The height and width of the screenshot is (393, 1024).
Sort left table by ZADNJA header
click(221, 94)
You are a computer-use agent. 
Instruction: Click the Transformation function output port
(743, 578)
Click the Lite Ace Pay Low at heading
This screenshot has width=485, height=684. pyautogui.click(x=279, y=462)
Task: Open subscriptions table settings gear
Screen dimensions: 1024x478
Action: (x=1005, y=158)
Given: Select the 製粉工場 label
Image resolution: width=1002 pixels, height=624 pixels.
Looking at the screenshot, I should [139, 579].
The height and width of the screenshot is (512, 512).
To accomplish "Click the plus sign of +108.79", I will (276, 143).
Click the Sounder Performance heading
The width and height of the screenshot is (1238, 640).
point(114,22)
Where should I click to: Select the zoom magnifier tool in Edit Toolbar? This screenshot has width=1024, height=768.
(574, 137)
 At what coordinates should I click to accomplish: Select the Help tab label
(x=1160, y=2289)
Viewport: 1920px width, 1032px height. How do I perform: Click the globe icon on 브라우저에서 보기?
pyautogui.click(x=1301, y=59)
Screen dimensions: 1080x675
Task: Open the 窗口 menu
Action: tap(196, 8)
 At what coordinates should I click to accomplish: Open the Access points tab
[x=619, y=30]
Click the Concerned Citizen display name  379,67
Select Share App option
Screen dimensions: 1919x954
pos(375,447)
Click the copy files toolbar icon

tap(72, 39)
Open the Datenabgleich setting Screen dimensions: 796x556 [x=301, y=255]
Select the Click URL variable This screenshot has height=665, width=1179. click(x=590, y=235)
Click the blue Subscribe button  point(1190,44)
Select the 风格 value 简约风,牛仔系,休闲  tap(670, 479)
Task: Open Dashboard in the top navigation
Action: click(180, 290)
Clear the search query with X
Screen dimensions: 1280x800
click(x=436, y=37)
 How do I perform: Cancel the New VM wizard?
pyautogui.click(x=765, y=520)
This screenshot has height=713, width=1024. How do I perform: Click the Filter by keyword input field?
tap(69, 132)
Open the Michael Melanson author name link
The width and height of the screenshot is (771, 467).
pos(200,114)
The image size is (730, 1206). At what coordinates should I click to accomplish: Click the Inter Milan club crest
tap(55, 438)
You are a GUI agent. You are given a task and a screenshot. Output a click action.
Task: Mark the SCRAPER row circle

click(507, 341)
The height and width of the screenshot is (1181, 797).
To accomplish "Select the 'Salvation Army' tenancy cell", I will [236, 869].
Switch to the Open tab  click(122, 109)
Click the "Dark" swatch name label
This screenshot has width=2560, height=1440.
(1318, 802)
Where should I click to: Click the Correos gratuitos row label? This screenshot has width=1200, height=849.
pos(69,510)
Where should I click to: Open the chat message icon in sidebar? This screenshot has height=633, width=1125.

## Your objective
Filtering the entries above by the word "agent", copy each line that matches.

## The answer
You are a computer-use agent. 
You are a GUI agent. You are given a task and a screenshot. Output a click action.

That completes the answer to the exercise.